# Stored items from a collection
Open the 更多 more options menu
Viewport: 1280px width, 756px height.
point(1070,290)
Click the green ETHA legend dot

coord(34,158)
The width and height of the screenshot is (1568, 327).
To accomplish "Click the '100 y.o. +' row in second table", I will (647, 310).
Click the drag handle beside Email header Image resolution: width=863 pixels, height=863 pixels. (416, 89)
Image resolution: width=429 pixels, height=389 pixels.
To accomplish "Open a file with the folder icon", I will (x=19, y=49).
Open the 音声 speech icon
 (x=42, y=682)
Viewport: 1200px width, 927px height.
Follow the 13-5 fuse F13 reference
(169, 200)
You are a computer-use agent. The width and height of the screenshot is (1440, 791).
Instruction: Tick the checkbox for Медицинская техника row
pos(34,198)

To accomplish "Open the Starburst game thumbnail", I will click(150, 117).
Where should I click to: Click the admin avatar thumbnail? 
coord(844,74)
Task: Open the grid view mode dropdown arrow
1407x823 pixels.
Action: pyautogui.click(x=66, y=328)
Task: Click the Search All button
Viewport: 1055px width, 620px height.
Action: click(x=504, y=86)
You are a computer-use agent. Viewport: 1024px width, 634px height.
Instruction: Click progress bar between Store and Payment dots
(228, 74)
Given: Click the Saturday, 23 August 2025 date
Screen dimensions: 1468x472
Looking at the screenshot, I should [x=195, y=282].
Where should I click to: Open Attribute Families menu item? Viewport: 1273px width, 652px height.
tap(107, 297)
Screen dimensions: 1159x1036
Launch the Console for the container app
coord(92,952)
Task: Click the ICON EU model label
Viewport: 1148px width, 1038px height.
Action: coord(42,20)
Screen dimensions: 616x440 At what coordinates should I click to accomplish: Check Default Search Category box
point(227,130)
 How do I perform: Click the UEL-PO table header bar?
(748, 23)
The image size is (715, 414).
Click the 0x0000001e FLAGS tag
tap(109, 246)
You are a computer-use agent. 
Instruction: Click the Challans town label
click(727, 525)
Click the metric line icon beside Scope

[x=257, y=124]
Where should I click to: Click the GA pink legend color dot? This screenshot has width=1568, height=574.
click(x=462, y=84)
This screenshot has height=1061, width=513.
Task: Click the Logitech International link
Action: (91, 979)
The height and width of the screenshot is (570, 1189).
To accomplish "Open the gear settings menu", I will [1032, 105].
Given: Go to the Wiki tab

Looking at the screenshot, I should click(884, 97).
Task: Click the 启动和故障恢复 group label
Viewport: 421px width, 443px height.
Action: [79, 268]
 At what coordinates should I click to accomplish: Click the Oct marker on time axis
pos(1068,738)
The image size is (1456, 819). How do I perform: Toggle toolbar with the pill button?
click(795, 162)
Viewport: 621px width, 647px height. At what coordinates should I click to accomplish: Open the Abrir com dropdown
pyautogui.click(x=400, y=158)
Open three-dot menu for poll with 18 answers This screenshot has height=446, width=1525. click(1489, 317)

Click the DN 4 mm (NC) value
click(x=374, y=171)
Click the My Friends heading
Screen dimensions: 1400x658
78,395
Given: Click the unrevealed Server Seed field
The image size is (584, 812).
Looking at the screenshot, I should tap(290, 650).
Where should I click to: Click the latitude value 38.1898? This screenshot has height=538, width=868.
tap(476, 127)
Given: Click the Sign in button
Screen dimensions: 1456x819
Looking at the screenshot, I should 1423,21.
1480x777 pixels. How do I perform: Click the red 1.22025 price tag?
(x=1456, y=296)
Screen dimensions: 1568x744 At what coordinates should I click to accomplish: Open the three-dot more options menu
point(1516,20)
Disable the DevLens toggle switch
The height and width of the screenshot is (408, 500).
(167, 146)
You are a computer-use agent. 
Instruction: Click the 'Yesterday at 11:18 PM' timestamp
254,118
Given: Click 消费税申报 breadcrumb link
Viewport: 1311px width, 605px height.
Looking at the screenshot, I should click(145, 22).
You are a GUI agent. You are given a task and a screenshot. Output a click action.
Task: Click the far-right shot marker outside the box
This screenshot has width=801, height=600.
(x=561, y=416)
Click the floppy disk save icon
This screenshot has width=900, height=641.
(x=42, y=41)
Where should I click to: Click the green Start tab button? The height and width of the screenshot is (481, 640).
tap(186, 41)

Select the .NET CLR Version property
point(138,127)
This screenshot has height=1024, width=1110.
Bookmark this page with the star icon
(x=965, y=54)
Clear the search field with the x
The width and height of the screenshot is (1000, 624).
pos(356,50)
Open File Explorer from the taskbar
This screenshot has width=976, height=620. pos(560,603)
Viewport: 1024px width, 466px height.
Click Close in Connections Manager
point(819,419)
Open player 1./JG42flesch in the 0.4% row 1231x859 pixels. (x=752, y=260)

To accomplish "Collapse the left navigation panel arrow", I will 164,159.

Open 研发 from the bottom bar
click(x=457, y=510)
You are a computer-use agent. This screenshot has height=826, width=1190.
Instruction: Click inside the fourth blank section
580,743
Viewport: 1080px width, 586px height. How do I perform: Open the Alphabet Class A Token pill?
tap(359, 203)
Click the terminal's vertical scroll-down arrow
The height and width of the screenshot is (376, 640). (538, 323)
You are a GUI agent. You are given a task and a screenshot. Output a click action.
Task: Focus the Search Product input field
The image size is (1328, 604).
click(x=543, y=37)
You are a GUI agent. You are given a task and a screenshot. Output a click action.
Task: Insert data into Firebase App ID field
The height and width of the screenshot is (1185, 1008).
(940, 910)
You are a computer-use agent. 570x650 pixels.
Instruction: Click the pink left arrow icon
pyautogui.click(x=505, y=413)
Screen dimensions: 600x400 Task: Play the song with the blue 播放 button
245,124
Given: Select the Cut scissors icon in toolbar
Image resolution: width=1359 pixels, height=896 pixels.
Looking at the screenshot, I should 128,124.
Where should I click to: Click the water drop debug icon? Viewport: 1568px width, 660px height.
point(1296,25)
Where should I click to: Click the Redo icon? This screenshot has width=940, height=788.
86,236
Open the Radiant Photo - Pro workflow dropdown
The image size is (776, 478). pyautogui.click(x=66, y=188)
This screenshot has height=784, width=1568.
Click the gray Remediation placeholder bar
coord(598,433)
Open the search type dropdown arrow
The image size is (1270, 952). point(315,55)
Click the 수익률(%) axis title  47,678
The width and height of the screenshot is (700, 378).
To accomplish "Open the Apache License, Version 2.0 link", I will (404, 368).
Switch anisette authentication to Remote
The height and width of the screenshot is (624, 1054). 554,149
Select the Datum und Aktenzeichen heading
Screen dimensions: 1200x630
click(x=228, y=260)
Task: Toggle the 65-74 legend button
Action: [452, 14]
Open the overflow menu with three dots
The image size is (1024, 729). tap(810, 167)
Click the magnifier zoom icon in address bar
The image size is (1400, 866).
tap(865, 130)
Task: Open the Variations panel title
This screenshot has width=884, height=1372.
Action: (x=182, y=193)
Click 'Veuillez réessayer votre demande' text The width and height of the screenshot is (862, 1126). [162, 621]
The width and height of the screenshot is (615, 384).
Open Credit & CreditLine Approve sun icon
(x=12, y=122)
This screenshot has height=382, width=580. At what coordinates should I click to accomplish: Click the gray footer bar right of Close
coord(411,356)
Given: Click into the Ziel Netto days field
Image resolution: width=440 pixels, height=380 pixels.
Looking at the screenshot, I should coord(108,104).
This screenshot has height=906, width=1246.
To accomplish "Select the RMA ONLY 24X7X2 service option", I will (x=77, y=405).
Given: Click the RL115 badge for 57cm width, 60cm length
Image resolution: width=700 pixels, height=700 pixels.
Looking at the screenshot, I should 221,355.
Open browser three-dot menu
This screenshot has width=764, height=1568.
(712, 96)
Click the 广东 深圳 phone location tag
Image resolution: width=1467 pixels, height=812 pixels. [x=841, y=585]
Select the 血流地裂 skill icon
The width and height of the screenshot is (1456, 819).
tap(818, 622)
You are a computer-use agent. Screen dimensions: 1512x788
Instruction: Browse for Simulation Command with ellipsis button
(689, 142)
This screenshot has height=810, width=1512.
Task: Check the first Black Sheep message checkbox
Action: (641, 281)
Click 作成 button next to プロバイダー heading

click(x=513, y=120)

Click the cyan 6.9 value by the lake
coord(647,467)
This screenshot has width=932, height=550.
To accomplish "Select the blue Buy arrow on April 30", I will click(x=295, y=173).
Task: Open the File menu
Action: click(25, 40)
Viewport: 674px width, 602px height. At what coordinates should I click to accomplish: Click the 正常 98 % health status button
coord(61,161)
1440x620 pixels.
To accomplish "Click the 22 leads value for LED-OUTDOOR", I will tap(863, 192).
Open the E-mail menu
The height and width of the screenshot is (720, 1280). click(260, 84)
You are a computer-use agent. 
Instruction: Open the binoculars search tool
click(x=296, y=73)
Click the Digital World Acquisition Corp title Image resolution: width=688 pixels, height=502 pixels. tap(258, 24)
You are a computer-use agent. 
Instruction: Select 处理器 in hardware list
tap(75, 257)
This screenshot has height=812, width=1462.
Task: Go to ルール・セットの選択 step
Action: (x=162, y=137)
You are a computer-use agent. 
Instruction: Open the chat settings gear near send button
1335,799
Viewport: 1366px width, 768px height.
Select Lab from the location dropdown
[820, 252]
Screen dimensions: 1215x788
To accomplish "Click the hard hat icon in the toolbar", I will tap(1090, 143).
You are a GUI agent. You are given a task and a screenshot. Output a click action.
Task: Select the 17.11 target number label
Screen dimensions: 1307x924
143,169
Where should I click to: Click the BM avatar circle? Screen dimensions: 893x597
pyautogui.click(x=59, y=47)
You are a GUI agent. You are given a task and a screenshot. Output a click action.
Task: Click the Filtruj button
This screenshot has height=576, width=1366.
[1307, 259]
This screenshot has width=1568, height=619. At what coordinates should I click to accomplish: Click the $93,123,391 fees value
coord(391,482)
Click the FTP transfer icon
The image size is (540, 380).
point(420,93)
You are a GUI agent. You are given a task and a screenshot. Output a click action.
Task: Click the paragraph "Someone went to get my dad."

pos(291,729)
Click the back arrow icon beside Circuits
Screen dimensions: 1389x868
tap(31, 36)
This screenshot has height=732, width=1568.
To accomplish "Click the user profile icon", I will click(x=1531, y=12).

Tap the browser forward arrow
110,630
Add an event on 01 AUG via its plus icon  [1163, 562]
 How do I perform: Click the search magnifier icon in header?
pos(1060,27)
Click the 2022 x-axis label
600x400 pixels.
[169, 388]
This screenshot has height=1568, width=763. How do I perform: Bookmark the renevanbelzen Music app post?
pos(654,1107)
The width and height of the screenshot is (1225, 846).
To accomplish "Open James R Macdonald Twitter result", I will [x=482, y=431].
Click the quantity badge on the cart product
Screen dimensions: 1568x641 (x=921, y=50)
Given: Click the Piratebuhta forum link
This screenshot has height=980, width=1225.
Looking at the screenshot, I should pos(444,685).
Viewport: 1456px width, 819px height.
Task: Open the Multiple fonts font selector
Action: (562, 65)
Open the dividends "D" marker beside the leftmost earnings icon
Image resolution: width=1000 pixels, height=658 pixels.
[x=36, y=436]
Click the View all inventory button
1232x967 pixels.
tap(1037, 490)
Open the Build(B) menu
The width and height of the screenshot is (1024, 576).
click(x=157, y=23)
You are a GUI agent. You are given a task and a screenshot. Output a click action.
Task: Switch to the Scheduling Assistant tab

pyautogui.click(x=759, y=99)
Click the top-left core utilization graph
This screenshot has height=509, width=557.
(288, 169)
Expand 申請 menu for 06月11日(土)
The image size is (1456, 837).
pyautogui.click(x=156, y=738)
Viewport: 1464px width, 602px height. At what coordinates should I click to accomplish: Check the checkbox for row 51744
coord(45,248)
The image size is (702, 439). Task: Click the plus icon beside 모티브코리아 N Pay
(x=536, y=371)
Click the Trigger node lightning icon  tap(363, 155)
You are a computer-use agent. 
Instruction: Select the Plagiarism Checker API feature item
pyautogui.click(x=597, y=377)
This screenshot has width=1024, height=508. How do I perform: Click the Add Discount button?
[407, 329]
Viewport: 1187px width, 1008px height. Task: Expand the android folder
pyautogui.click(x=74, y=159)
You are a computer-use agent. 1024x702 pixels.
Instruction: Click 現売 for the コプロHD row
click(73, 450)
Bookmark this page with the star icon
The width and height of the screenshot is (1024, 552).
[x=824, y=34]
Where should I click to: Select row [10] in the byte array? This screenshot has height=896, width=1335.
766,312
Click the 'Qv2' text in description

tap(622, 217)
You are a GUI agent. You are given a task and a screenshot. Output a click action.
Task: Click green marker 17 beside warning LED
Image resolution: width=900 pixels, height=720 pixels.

# DIRECTION
Please copy out the material again, starting at the line that contains "1440x620 pixels." and ending after the line that contains "Action: (x=162, y=137)".

# SOLUTION
1440x620 pixels.
To accomplish "Click the 22 leads value for LED-OUTDOOR", I will tap(863, 192).
Open the E-mail menu
The height and width of the screenshot is (720, 1280). click(260, 84)
You are a computer-use agent. 
Instruction: Open the binoculars search tool
click(x=296, y=73)
Click the Digital World Acquisition Corp title Image resolution: width=688 pixels, height=502 pixels. tap(258, 24)
You are a computer-use agent. 
Instruction: Select 处理器 in hardware list
tap(75, 257)
This screenshot has height=812, width=1462.
Task: Go to ルール・セットの選択 step
Action: (x=162, y=137)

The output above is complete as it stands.